The trolleys are fitted with sanding apparatus, fire extinguishers, Klaxon horns, and each carries two red lamps, one on the front as a head signal and one on the rear as a tail lamp. These lamps are used whenever the trolleys are required to enter and pass through tunnels. The motor trolley is by no means a complicated machine, and its operation does not require any special mechanical skill on the part of the driver. Whether or not a trolley gives efficient and satisfactory service depends largely upon the treatment of it by the men. It is not enough that a trolley be properly handled in the operation of placing it on and off the line, it must be kept in proper working order. The ganger's inspection car can be removed from the line quite easily by one man, and the gang trolley, which is equipped with a portable turntable and light ramp, can be removed by two or three men.

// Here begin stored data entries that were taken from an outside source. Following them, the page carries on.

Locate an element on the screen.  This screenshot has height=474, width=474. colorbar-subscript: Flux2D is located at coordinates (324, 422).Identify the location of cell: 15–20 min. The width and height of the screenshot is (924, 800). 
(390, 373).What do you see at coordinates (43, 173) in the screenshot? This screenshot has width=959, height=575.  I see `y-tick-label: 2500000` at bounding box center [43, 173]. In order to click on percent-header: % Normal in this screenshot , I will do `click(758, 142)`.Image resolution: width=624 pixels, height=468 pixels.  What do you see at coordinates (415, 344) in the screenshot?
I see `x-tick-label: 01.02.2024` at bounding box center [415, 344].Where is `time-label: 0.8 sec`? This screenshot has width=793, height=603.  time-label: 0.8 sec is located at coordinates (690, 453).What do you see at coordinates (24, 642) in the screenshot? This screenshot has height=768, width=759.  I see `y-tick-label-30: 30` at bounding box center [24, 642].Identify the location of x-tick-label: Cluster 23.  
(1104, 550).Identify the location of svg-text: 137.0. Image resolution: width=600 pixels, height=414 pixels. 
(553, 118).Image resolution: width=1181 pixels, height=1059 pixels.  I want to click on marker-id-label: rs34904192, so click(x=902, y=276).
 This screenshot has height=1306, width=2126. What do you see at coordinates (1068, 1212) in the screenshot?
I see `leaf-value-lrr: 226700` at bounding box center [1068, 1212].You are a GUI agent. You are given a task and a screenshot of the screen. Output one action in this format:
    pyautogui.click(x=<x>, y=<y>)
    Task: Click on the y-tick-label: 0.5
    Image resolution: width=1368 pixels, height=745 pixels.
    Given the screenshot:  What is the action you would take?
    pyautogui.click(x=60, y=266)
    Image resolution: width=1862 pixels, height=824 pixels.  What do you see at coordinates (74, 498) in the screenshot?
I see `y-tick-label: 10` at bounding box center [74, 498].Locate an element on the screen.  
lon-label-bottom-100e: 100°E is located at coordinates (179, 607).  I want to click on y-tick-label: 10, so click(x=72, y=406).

Periodical examination and maintenance of these motor trolleys is undertaken by the Road Transport Department.

The Great Western Railway Company were the pioneers of the use of the motor-trolley for track maintenance purposes in this country. The working of the motor system on the Cirencester and Rushey Platt line proved so successful that before the end of 1928 the system had been extended to cover the section of single line from the former place to Andoversford Junction. By the beginning of 1930 the motor system was in operation over about 70 miles of the Company's single line branches; its growth has been so rapid, that at the present time it is efficiently worked over about 300 miles of single line branches and effecting savings in the Engineering Department maintenance costs considerably greater than those obtained under the economic system.

Consideration is being given to the introduction of the motor system of maintenance, not only on other single line branches but on certain suitable double line branches.

Under the motor system a gang is able to maintain efficiently an average of twelve miles of running line compared to six miles under the economic system. A great advantage of the motor system is the ease with which the trolleys are able to negotiate gradients. This results in the saving of a considerable amount of time by the permanent way staff in getting to and from the site of their work. Another advantage is the convenience and speed with which men may be got together to deal with important repair works to the way and works consequent upon floods, slips, etc.

The motor-driven trolley for permanent way maintenance work has clearly demonstrated its usefulness and proved dependable and safe in operation.